**EXERCISE DIRECTIONS:** Line by line, copy the data below exactly.

[Opening RECORDS SHOWN section]

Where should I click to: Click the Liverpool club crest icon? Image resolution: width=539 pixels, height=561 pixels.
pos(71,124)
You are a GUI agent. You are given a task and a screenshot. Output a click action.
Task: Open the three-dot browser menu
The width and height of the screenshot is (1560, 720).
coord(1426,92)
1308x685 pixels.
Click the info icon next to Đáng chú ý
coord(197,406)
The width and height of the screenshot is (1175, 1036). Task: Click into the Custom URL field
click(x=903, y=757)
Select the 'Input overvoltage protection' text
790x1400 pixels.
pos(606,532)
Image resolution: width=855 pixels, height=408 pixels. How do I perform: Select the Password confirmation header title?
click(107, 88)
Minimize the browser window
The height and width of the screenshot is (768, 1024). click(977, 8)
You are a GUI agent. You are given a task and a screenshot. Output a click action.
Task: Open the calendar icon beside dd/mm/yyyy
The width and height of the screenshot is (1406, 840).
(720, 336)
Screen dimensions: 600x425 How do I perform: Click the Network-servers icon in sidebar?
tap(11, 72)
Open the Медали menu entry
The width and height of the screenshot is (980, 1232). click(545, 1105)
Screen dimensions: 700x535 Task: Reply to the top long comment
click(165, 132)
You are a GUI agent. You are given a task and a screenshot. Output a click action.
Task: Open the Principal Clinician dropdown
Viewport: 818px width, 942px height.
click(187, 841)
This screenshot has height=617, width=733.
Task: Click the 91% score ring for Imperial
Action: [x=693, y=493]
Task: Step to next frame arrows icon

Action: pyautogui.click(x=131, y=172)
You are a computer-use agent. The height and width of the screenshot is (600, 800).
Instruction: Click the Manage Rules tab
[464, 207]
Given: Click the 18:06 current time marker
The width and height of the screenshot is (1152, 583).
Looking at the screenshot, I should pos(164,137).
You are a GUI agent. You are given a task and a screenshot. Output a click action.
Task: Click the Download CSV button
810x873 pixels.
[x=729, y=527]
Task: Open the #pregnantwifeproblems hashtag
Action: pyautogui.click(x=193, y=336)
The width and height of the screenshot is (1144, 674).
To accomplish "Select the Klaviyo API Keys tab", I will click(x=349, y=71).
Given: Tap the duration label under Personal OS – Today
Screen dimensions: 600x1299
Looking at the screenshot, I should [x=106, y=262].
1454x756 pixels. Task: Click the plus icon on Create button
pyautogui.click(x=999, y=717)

[Closing RECORDS SHOWN section]

**ANSWER FOR THIS EXERCISE:**
Where should I click to: Click the Liverpool club crest icon? Image resolution: width=539 pixels, height=561 pixels.
pos(71,124)
You are a GUI agent. You are given a task and a screenshot. Output a click action.
Task: Open the three-dot browser menu
The width and height of the screenshot is (1560, 720).
coord(1426,92)
1308x685 pixels.
Click the info icon next to Đáng chú ý
coord(197,406)
The width and height of the screenshot is (1175, 1036). Task: Click into the Custom URL field
click(x=903, y=757)
Select the 'Input overvoltage protection' text
790x1400 pixels.
pos(606,532)
Image resolution: width=855 pixels, height=408 pixels. How do I perform: Select the Password confirmation header title?
click(107, 88)
Minimize the browser window
The height and width of the screenshot is (768, 1024). click(977, 8)
You are a GUI agent. You are given a task and a screenshot. Output a click action.
Task: Open the calendar icon beside dd/mm/yyyy
The width and height of the screenshot is (1406, 840).
(720, 336)
Screen dimensions: 600x425 How do I perform: Click the Network-servers icon in sidebar?
tap(11, 72)
Open the Медали menu entry
The width and height of the screenshot is (980, 1232). click(545, 1105)
Screen dimensions: 700x535 Task: Reply to the top long comment
click(165, 132)
You are a GUI agent. You are given a task and a screenshot. Output a click action.
Task: Open the Principal Clinician dropdown
Viewport: 818px width, 942px height.
click(187, 841)
This screenshot has height=617, width=733.
Task: Click the 91% score ring for Imperial
Action: [x=693, y=493]
Task: Step to next frame arrows icon

Action: pyautogui.click(x=131, y=172)
You are a computer-use agent. The height and width of the screenshot is (600, 800).
Instruction: Click the Manage Rules tab
[464, 207]
Given: Click the 18:06 current time marker
The width and height of the screenshot is (1152, 583).
Looking at the screenshot, I should pos(164,137).
You are a GUI agent. You are given a task and a screenshot. Output a click action.
Task: Click the Download CSV button
810x873 pixels.
[x=729, y=527]
Task: Open the #pregnantwifeproblems hashtag
Action: pyautogui.click(x=193, y=336)
The width and height of the screenshot is (1144, 674).
To accomplish "Select the Klaviyo API Keys tab", I will click(x=349, y=71).
Given: Tap the duration label under Personal OS – Today
Screen dimensions: 600x1299
Looking at the screenshot, I should [x=106, y=262].
1454x756 pixels. Task: Click the plus icon on Create button
pyautogui.click(x=999, y=717)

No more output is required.